Source records:
↓

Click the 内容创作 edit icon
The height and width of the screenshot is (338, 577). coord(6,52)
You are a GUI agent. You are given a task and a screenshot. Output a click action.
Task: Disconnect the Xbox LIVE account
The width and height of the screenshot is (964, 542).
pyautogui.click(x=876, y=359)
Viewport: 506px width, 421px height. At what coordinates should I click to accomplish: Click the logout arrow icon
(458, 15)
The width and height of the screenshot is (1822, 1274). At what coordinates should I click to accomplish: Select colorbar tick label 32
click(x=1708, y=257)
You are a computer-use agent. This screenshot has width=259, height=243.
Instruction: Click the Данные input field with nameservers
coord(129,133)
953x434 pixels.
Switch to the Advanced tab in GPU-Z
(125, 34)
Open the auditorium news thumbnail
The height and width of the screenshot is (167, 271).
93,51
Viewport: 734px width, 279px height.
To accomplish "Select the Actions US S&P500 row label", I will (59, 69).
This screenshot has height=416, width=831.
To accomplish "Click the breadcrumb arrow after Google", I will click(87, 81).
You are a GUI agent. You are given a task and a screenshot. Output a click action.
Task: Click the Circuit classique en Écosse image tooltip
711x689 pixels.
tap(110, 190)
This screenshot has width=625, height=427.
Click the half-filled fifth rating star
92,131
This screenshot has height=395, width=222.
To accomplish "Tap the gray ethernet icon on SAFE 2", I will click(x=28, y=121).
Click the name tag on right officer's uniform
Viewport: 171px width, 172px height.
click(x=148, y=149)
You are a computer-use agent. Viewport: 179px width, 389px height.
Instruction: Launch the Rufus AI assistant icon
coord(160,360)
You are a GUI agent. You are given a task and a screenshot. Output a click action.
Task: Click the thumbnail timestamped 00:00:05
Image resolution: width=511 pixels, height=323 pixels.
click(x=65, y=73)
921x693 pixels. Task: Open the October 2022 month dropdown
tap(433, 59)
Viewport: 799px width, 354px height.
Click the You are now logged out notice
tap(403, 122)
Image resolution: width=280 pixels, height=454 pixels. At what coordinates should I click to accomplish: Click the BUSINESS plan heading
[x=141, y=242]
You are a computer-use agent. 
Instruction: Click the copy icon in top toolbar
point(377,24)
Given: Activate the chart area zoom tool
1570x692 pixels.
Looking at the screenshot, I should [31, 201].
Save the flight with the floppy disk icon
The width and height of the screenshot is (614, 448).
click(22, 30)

↑

• What the exercise asks
Copy, without any change, the lines above from the one containing "Instruction: Click the copy" to the end, both ends included. Add nothing else.

• Written solution
Instruction: Click the copy icon in top toolbar
point(377,24)
Given: Activate the chart area zoom tool
1570x692 pixels.
Looking at the screenshot, I should [31, 201].
Save the flight with the floppy disk icon
The width and height of the screenshot is (614, 448).
click(22, 30)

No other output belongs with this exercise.